In the long struggle that followed there were two incidents of interest for us. Constantina, the Imperial widow, was living in restless impotence at the time. Between the rebellious provinces of the West and the loyal provinces of the East was the intermediate district between the Danube and the Greek sea. Constantina, it is said, instigated the commander of the troops in these regions, Vetranio, to assume the purple. What we shall see of her character presently will dispose us to believe that she meditated a return to power through Vetranio, but Constantius astutely disarmed and exiled him, and accepted her explanation that she had acted with the pure aim of resisting the advance of the Western usurper. Constantine’s sister Eutropia also appears in the struggle. Her son Nepotian assumed the purple at Rome, and led out a motley army to attack Magnentius. They were quickly annihilated, and mother and son—two of the few remaining members of Constantine’s family—were slain.

The interest of the student of the time is divided between the clash of armies and the not wholly bloodless conflicts of theologies. We are concerned with neither, and need only observe that Constantius defeated Magnentius, after a long and costly struggle—in one battle 54,000 Roman soldiers perished in civil warfare—and reunited the Empire under his sole dominion. The young Empress of the defeated Magnentius retired into widowhood, and will be restored to us in the next chapter. In the meantime Constantina has returned to the field, and her Imperial adventures call for our notice.

Two children, the sons of Julius Constantius, had survived the massacre at Constantinople. Gallus was in his twelfth year, Julian in his sixth. They were hidden until the fury of the soldiers had abated, and then their tender age induced the murderers to overlook them. The jealous eye of Constantius fell on them when they approached manhood, and they were confined in a fortress, or ancient palace, in Cappadocia. In the solitude of Macellum no company was offered them but that of slaves and soldiers. Julian, in whose mind the seeds of an elevated philosophy had taken root, resisted the pressing temptations, and devoted the long days to culture; but Gallus, a sensual and ill-balanced youth, adopted the coarse distractions of his spacious jail. After six years (in 351) they were not only set at liberty, but Gallus was amazed to find himself clothed with the dignity of Cæsar and married to the Emperor’s sister Constantina. Constantius was compelled to leave the East in order to face Magnentius, and he needed a Cæsar to rule in his name.

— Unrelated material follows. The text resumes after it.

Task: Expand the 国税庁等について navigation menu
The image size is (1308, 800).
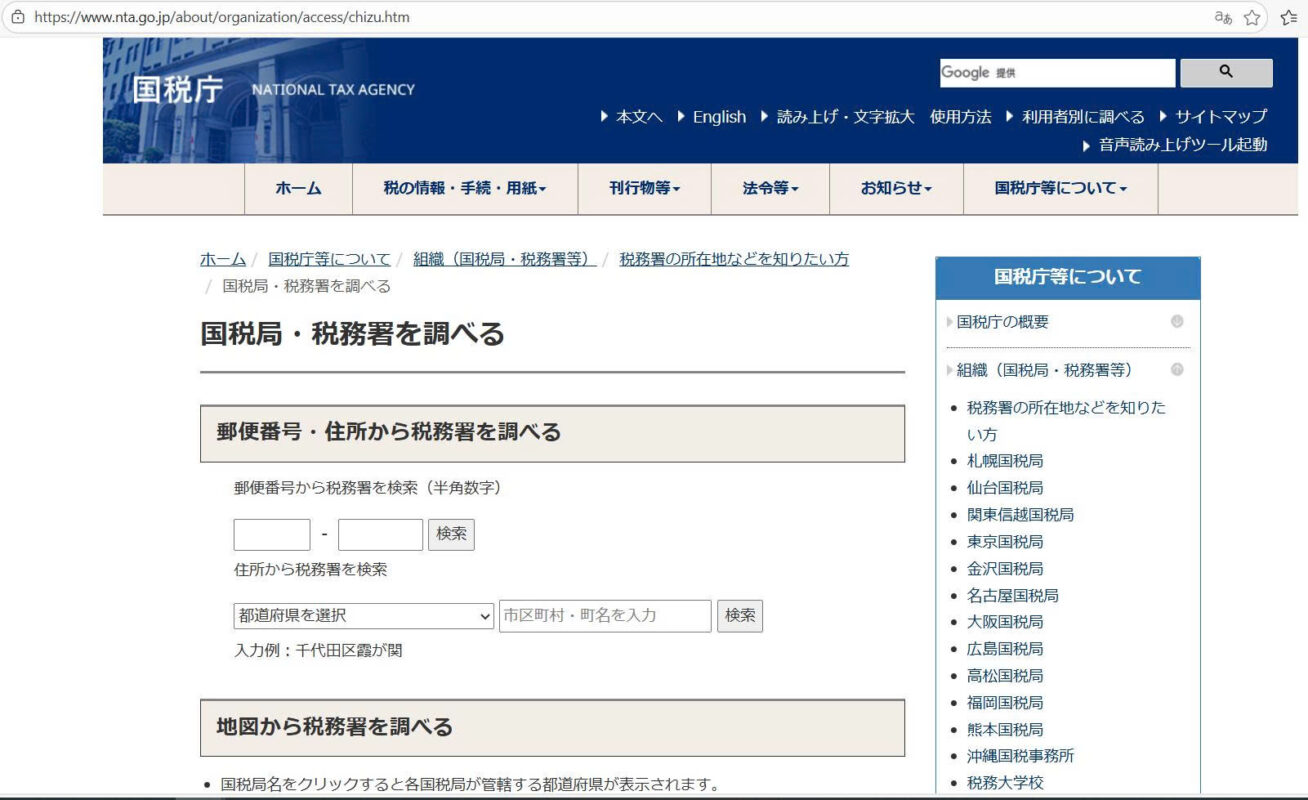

The three years’ rule of Gallus and Constantina was an Imperial scandal. Unscrupulous and unbridled, the daughter of Constantine lives in the literature of the time as a monstrous perversion of womanhood. With her begins the historical work (as we have it) of Ammianus Marcellinus, a retired general, one of the most scrupulous and ample chroniclers of his time. He bursts at once into a vivid denunciation of her vices. She was “a mortal Megæra,” an ogre, swollen with pride and thirsting for human blood. It is unfortunate that Ammianus gives us no personal description of the women of his time. His work contains charming vignettes of the Emperors and princes, but he seems never to have looked on the face or figure of their wives. Gallus, he tells us, was a superb youth in figure and stature, his handsome features crowned with soft golden hair, and bearing a look of dignity and authority, in spite of his vices. The strain of cruelty and coarseness in him was provoked to excesses by his wife. When his savage conduct had exasperated his subjects he used to send his spies, in the disguise of beggars, to gather the secret whispers of discontent; and he even stooped to the practice of wandering himself, in disguise, from tavern to tavern on the well-lit streets of Antioch to discover his critics. Antioch had been noted for centuries for its freedom of speech, and the prisons and torture-chambers of Gallus were busy.